I’m often asked the question, “What’s the main difference between an automatic CPAP machine and a regular CPAP machine?”, so in the following paragraphs I’ll set out to explain the main differences.
First I’ll say that I’ve always wondered the reasons people in the business often call an automated CPAP machine something apart from what exactly it is – a computerized CPAP machine. You will frequently hear people call these sorts of machines APAP machines or Auto-PAP machines. I think this is a result of a misunderstanding from the 睡眠呼吸機. CPAP means Continuous Positive Airway Pressure, indicating that air pressure will likely be delivered continuously throughout the sleeping cycle. The word CPAP, however, doesn’t imply that the continuously delivered air is going to be at a constant pressure. Therefore, the appropriate term for a CPAP machine which automatically adjusts pressure setting according to your needs is automatic CPAP machine.
A CPAP machine is designed to blow air using your partially obstructed airway so that you can get rid of the obstruction and to allow you to breathe normally. What lots of people call “regular” CPAP machines do that by blowing air with a constant pressure throughout the night, regardless of whether you’re experiencing an apnea – or cessation of breathing – or not.

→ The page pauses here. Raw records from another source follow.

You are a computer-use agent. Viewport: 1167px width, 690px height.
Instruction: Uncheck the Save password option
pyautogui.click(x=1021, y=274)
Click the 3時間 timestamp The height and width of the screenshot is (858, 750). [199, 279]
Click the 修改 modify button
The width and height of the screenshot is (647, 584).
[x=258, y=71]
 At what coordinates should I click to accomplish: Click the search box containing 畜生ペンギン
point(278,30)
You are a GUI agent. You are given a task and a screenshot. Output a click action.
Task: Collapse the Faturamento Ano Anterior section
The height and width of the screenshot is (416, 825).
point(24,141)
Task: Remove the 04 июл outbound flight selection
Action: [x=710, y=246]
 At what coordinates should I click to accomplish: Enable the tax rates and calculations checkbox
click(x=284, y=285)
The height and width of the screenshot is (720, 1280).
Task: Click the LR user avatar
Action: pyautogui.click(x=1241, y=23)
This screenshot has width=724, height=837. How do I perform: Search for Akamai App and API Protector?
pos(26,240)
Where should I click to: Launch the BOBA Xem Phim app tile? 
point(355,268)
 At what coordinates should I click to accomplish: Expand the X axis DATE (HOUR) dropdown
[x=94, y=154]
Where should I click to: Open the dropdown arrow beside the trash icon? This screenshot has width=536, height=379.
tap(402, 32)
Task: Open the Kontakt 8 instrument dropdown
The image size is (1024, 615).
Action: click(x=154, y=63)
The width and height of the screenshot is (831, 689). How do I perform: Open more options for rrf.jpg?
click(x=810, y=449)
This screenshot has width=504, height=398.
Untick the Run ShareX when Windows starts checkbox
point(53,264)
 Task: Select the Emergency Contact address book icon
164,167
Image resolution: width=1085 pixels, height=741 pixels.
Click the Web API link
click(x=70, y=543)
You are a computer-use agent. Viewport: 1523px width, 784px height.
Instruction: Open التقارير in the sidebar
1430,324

A computerized CPAP machine fails to use a constant pressure. Rather, the machine was created to sense your breathing with the use of a pressure feedback device. Once the machine senses you might be breathing well, the delivered pressure will be lower. On the other hand, once the machine senses you’re not breathing well – that is certainly, in the event it senses an apnea, hypopnea or snoring – the delivered pressure will likely be higher.
As most people with obstructive sleep apnea breathe normally for about some part of the night, it makes sense which a constant pressure is generally unnecessary for effective CPAP therapy. Automatic CPAP machines deliver approximately 40% less pressure throughout the path of a night compared with a CPAP machine which delivers a constant pressure. This reduced pressure helps to increase patient comfort and compliance and makes CPAP therapy more tolerable for new CPAP users.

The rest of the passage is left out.